On Thursday, Hampton Theatre Company opens its 2025–26 season with “The Thanksgiving Play.” Written by Larissa FastHorse, it premiered in 2018 and was the first play to be performed on Broadway that had been written by a female Indigenous playwright.
Directed by Mary Powers, this show marks the start of a three-year initiative at HTC to open each season with a female-led production. The goal is to spotlight plays written and directed by women in order to address the longstanding gender imbalance in American theater, as well as on Long Island. The initiative, called the Jane Stanton Celebrating Women in Theatre Project, is funded by a recent anonymous grant to HTC from a private charitable foundation.
In “The Thanksgiving Play,” a group of four well-meaning, but culturally insensitive, white theater artists attempt to create a politically correct elementary school play about the first Thanksgiving that is respectful of the Indigenous people.

(INFORMATION GIVEN):
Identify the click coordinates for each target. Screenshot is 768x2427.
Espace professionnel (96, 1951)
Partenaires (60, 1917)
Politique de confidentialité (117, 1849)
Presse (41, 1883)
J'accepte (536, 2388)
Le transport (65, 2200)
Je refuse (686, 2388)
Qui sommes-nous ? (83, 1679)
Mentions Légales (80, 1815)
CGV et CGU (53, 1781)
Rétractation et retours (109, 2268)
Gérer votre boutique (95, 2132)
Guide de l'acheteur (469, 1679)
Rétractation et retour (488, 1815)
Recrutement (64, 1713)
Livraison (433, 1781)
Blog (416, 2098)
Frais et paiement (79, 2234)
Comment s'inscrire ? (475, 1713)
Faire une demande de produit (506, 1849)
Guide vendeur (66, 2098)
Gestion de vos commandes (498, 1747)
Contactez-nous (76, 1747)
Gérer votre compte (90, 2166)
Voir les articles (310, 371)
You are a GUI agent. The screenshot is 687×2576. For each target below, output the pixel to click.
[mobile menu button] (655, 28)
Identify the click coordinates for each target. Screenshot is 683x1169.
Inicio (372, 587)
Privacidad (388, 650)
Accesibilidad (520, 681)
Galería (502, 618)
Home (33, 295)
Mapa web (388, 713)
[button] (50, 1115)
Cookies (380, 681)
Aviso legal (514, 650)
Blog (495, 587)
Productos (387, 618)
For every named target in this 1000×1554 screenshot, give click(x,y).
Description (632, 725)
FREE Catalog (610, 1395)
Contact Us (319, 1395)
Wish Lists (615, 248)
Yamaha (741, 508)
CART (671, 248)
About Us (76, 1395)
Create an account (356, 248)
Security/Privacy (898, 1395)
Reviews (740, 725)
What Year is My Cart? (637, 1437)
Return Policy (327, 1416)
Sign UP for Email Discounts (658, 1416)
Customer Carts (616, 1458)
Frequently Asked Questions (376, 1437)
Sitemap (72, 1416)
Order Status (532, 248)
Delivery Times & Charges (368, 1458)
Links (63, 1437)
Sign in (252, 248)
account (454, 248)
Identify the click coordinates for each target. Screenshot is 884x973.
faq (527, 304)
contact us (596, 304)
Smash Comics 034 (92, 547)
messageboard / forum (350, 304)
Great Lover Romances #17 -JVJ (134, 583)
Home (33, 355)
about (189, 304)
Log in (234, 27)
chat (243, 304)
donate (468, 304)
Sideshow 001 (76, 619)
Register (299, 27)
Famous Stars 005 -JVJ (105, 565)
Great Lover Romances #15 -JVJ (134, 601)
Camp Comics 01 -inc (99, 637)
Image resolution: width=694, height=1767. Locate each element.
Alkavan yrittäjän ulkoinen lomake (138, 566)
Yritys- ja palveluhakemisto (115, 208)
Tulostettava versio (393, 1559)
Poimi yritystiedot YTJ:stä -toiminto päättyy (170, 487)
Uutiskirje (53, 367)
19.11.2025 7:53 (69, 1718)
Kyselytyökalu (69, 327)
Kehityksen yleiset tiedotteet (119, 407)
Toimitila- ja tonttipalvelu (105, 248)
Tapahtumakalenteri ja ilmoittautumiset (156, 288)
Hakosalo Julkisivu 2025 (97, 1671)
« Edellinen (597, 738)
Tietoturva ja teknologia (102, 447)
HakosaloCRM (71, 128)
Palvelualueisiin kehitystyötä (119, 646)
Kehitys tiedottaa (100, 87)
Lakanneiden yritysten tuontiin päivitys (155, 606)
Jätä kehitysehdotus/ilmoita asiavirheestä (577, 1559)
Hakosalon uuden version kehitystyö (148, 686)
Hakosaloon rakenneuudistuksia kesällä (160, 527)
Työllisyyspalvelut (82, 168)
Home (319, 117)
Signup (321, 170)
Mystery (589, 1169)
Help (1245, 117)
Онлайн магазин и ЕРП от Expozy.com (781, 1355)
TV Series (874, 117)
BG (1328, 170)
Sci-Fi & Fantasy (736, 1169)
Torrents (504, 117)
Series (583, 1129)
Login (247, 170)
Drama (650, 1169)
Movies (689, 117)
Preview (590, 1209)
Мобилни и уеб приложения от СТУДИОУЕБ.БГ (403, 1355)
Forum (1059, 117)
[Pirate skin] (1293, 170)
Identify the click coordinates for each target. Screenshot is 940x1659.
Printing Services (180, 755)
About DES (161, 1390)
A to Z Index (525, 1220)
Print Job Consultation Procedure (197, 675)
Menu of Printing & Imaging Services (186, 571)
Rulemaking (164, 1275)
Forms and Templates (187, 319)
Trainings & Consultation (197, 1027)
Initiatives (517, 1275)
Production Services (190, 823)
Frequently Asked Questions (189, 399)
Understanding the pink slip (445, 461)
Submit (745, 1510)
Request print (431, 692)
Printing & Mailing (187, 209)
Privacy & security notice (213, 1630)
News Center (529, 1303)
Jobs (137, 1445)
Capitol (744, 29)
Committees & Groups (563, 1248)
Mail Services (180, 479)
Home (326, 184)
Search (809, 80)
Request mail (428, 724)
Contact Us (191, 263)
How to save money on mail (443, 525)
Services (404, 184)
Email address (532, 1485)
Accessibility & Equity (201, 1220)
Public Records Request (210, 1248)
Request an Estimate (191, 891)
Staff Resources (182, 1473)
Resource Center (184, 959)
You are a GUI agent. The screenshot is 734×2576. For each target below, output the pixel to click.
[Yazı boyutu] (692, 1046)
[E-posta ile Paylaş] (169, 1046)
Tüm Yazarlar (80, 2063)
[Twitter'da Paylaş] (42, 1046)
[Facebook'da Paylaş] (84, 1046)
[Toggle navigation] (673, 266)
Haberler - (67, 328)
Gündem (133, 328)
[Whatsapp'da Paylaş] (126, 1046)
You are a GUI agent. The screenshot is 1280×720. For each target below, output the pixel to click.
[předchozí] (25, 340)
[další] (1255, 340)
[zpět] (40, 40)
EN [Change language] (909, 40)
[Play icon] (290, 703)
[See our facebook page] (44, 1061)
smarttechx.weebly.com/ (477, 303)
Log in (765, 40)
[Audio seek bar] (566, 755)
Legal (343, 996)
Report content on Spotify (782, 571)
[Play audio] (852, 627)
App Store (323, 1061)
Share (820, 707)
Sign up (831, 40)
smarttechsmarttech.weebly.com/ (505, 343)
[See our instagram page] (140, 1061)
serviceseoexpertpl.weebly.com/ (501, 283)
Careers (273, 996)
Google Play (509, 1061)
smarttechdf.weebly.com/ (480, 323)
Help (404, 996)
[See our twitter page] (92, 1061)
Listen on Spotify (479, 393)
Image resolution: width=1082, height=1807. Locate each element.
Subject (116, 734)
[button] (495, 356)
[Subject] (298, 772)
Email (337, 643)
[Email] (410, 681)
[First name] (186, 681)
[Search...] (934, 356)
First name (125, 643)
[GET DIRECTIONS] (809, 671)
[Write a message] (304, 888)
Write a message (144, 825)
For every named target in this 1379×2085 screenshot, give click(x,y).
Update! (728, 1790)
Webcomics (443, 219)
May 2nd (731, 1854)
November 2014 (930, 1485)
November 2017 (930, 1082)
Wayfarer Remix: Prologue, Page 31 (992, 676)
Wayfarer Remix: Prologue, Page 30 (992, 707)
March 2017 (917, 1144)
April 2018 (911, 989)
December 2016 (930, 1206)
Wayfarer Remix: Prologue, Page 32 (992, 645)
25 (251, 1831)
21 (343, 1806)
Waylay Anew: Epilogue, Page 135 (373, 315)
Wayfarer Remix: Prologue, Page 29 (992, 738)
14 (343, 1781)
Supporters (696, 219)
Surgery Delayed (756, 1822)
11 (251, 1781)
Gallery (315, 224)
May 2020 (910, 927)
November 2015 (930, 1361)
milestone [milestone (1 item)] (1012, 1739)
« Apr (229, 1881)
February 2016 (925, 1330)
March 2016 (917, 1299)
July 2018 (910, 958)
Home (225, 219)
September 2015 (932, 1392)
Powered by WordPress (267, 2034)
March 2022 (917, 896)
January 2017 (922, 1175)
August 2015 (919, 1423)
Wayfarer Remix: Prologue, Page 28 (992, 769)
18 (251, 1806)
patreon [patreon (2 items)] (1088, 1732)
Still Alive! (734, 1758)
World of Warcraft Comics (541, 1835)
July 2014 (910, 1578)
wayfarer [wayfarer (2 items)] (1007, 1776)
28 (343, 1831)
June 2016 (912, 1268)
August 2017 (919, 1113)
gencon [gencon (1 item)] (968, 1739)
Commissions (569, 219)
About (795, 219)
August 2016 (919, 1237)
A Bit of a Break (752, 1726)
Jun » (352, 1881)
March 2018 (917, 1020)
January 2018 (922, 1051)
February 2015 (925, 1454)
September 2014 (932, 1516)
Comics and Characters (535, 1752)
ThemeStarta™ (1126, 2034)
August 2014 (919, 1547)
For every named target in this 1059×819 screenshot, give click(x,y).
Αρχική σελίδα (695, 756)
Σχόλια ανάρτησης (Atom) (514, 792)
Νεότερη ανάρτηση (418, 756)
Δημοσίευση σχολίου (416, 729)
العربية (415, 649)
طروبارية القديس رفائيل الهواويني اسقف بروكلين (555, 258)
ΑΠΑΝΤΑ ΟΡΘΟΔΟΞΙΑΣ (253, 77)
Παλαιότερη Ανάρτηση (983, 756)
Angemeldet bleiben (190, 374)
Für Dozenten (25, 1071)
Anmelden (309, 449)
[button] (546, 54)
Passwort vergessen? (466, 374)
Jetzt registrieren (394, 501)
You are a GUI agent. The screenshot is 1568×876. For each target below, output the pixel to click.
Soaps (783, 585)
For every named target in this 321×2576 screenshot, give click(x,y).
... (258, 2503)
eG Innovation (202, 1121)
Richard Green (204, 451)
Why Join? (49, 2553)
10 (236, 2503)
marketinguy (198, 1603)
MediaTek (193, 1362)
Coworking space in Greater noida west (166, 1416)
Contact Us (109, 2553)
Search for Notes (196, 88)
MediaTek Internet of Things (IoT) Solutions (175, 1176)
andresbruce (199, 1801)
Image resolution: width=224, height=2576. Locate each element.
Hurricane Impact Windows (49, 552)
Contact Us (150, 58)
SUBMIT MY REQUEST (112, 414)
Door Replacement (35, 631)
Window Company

(TASK A): Translate this sentence from the Hampton Theatre Company text into Spanish: "Directed by Mary Powers, this show marks the start of a three-year initiative at HTC to open each season with a female-led production."
(TASK B): Carry the article on Hampton Theatre Company's season opener forward, starting right after its final sentence.
The records have no connection to the text about Hampton Theatre Company's production.

(ANSWER SECTION A): Dirigida por Mary Powers, esta obra marca el inicio de una iniciativa de tres años en HTC para abrir cada temporada con una producción liderada por mujeres.

(ANSWER SECTION B):
“They are not so great at that,” Powers said in a recent interview.
As the play unfolds in a classroom, the four characters navigate misstep after misstep in their misguided efforts to create this Thanksgiving pageant. For Logan, (Lindsey Sanchez), it is a desperate effort to save her job as a high school drama teacher. Caden (Scott Joseph Butler) is an elementary school history teacher helping Logan maintain historical accuracy and Logan’s boyfriend, Jaxton (Jason Moreland) is overly concerned with political correctness. Then there is Alicia (Molly Brennan) an actress hired to provide the Indigenous perspective, who is, in fact, not actually Indigenous herself.
“If you first read the play, you might think it’s very straightforward, but there are a lot of interesting themes that are explored in the play, things that we ended up talking about and discussing — what kind of message that Larissa FastHorse was trying to convey,” Powers said. “It’s not just about bias and racism. It’s not just about any one thing. There’re a lot of different ideas that are threaded throughout it.”
With this show, Powers hopes that audiences come away thinking about their own biases, both conscious and unconscious — “to think about what it is that, maybe, they have not thought through clearly when you’re talking about people that are not like you.”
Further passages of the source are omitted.